René Laënnec, a physician at the Necker Hospital in Paris, specializes in diseases of the chest. Two events in 1816 give him the idea for a significant contribution to medical practice.

Walking in a courtyard of the Louvre he sees children playing an acoustic game with a long strip of wood. A boy scratches one end of the wood; his friend, with the other end to his ear, hears the sound clearly. Soon after this Laënnec is visited by a female patient too plump for her heartbeat to be easily discernible but too young for him to press his ear to her chest with decorum. Following the example of the boys, he rolls a sheet of paper into a tube. He places one end gently on the lady's bosom and the other to his ear.

Laënnec is surprised to discover that through the tube he hears the heart with much greater clarity than with his ear to a patient's chest. He has stumbled upon the principle of the stethoscope (from Greek stethos chest, scopein to observe).

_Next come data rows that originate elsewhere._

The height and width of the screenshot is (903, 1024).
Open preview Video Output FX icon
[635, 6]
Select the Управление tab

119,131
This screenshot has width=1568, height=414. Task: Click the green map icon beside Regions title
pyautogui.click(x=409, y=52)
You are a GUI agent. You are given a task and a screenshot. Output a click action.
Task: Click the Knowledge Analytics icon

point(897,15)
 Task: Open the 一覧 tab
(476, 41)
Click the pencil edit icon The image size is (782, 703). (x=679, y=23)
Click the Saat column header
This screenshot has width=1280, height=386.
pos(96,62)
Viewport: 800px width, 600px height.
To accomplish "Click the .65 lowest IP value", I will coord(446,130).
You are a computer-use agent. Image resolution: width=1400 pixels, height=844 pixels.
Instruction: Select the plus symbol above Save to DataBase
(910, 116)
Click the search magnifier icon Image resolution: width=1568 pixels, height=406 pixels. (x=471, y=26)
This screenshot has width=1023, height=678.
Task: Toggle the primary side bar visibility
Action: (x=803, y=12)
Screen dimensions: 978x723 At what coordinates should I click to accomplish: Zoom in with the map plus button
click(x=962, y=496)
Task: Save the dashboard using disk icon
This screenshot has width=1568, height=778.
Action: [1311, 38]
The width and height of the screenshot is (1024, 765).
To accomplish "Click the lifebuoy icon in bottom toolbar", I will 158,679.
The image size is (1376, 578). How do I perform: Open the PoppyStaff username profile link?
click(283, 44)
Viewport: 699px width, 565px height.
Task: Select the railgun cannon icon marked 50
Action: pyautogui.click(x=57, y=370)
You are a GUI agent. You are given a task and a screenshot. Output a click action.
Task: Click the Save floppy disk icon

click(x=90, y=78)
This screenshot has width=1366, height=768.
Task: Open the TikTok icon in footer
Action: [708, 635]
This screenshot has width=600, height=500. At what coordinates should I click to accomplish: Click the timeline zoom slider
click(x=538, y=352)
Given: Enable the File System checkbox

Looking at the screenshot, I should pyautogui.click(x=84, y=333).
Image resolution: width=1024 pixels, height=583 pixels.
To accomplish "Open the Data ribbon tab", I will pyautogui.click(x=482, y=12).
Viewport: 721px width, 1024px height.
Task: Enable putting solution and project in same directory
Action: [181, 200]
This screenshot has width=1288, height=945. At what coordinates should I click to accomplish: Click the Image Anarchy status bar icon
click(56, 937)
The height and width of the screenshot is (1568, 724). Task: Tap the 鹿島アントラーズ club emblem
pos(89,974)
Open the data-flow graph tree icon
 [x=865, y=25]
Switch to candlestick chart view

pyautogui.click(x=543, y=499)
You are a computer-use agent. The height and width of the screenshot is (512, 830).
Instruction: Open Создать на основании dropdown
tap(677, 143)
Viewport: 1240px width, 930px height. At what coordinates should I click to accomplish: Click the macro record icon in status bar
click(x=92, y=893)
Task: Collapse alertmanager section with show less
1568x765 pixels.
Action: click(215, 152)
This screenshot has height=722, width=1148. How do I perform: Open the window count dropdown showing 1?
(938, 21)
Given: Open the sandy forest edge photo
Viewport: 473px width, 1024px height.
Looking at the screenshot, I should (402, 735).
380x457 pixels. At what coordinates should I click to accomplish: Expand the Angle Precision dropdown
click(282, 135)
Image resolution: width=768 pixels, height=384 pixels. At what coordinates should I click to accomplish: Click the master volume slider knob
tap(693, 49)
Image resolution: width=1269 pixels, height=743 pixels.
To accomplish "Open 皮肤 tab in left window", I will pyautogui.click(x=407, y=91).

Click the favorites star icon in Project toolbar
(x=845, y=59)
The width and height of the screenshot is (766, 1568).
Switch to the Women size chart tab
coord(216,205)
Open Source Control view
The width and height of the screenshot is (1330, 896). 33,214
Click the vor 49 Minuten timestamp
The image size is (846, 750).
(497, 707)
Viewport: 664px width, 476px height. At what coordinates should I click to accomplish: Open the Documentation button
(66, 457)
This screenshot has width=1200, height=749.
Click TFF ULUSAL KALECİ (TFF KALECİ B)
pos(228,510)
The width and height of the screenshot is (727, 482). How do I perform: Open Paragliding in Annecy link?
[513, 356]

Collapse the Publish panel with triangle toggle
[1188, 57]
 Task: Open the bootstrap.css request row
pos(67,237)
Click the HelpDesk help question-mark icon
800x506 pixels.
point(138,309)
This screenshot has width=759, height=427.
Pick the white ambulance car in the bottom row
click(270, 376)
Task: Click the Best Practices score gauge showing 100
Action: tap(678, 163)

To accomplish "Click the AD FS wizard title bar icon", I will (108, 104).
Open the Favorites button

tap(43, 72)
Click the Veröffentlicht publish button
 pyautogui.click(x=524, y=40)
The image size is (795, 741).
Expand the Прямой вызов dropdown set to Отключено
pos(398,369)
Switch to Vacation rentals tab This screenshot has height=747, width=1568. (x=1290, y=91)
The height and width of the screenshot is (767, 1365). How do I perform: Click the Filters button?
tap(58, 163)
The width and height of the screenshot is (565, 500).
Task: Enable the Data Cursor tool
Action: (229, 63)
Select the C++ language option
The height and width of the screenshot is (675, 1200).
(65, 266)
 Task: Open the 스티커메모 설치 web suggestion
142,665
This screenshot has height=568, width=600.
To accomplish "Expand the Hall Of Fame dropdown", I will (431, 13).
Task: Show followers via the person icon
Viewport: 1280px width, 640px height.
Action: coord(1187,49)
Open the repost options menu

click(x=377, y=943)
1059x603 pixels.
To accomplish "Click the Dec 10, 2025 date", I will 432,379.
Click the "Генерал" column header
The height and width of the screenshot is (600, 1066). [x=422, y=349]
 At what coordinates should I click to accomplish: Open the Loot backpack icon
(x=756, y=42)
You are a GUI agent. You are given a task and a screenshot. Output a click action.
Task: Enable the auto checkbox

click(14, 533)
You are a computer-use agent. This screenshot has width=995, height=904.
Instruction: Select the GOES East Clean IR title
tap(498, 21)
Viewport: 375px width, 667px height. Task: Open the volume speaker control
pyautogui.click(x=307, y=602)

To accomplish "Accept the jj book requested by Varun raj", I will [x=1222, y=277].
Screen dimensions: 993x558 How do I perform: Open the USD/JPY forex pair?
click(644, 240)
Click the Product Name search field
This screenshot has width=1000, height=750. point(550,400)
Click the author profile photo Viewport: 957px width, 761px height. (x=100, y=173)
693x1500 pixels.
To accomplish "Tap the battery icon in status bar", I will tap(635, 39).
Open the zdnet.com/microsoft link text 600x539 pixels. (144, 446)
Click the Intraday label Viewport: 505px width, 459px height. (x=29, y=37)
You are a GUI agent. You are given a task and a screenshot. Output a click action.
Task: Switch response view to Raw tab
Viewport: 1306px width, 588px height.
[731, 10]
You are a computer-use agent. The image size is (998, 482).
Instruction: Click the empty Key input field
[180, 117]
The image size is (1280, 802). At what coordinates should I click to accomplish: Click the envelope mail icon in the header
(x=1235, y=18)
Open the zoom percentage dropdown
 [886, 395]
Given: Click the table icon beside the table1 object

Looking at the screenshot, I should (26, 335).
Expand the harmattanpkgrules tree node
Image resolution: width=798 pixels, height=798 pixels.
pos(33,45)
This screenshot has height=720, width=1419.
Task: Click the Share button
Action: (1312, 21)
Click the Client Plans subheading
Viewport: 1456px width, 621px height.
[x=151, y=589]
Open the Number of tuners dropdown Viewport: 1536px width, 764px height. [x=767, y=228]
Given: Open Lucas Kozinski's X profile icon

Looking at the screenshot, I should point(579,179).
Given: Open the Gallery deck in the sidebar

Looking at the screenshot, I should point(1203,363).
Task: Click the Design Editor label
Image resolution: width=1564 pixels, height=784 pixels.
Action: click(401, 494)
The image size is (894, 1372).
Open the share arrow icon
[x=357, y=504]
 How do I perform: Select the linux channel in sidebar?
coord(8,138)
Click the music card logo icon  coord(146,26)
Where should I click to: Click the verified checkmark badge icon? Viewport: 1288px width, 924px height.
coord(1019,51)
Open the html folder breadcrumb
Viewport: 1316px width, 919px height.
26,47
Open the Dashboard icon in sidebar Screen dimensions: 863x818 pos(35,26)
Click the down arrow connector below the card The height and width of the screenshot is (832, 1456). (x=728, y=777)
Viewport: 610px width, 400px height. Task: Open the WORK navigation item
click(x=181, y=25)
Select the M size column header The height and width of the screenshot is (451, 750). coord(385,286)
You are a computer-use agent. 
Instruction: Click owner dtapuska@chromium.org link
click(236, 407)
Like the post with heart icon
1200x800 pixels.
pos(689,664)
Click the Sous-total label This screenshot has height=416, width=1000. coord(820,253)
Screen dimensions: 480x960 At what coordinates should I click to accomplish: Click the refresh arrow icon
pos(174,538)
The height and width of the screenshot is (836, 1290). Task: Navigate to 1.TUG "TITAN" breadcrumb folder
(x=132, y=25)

Laënnec now constructs a hollow wooden tube, about nine inches long with ends designed to fit snugly against the chest and into the ear. He spends three years analysing the weird and often tumultuous sounds which reach him as patients breathe. At first he has no way of interpreting them. But he notes the variety of noises heard in terminally ill patients, and in subsequent post mortems he observes the condition of their lungs and heart.

By this means Laënnec is able to identify and describe the characteristic sounds of various stages of bronchitis, pneumonia and - increasingly important as one of the most prevalent diseases of the 19th century - tuberculosis. Laënnec's researches are published in 1819 in Traité de l'auscultation médiate (Treatise on Mediate Auscultation). Auscultation, or listening to the body for diagnostic purposes, has until now always been 'immediate' - with the physician's ear pressed to the patient's body. The stethoscope becomes the mediating instrument.

Later in the century a tube of rubber is found to be more convenient. And in 1852 the familiar modern version is introduced, enabling the physician to use both his ears.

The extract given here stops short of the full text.